* _Exercise objective_
Determine which lines of the records include the word "computer", and copy them.
"""
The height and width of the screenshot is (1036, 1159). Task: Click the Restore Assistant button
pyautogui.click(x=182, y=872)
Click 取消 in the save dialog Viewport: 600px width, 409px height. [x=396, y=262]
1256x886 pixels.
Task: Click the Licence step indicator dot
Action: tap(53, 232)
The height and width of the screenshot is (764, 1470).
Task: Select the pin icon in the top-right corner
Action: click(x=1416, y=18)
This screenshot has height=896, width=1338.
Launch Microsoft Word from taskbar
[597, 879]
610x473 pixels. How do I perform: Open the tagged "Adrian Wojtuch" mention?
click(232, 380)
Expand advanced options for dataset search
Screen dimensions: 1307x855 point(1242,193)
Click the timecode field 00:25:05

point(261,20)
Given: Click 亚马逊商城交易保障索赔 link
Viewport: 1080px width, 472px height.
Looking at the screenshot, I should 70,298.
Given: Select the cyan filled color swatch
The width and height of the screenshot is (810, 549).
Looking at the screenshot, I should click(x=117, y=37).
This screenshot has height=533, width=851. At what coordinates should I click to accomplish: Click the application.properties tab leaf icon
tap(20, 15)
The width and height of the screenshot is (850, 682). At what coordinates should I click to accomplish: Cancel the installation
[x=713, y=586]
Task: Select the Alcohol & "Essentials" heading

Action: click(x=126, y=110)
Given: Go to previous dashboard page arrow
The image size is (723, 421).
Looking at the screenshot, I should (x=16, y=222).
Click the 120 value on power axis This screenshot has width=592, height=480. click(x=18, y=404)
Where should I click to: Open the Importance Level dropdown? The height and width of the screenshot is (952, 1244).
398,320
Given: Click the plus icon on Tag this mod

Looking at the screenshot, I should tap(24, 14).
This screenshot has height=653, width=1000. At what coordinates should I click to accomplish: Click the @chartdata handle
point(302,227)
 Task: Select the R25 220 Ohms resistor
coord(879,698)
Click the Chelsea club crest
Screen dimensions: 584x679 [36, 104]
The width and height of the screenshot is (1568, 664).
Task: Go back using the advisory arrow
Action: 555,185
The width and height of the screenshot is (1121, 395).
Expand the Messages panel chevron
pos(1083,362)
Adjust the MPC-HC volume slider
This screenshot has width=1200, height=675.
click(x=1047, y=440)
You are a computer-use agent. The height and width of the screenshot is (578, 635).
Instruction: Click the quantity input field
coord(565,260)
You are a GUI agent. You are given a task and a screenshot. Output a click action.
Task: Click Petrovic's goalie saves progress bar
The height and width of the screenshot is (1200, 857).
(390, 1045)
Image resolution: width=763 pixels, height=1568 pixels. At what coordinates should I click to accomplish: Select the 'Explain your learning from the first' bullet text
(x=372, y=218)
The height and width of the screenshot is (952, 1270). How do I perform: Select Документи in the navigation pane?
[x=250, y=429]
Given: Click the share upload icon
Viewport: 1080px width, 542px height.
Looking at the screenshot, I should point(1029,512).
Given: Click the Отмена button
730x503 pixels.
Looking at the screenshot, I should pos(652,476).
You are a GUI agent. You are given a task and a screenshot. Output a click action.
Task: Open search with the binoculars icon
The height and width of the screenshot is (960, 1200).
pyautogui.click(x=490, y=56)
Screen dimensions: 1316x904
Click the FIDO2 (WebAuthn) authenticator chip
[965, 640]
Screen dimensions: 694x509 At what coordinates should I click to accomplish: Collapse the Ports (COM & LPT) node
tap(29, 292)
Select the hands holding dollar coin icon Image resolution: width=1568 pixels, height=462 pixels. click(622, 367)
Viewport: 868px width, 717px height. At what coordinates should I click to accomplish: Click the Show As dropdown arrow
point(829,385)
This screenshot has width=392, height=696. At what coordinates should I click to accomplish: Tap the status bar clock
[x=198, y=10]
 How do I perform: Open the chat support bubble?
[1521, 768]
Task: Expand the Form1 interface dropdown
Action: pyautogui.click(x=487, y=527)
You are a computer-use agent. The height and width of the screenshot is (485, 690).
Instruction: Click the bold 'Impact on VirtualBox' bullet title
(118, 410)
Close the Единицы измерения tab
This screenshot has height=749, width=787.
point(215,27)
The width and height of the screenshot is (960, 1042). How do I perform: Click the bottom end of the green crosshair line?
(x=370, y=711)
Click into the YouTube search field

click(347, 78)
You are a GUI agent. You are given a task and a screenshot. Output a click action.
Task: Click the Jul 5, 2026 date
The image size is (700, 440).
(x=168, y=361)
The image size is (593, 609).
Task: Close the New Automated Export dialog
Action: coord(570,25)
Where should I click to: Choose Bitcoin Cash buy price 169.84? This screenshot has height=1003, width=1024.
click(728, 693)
"""
* _Reply to the task_
You are a computer-use agent. The height and width of the screenshot is (578, 635).
You are a computer-use agent. The height and width of the screenshot is (485, 690).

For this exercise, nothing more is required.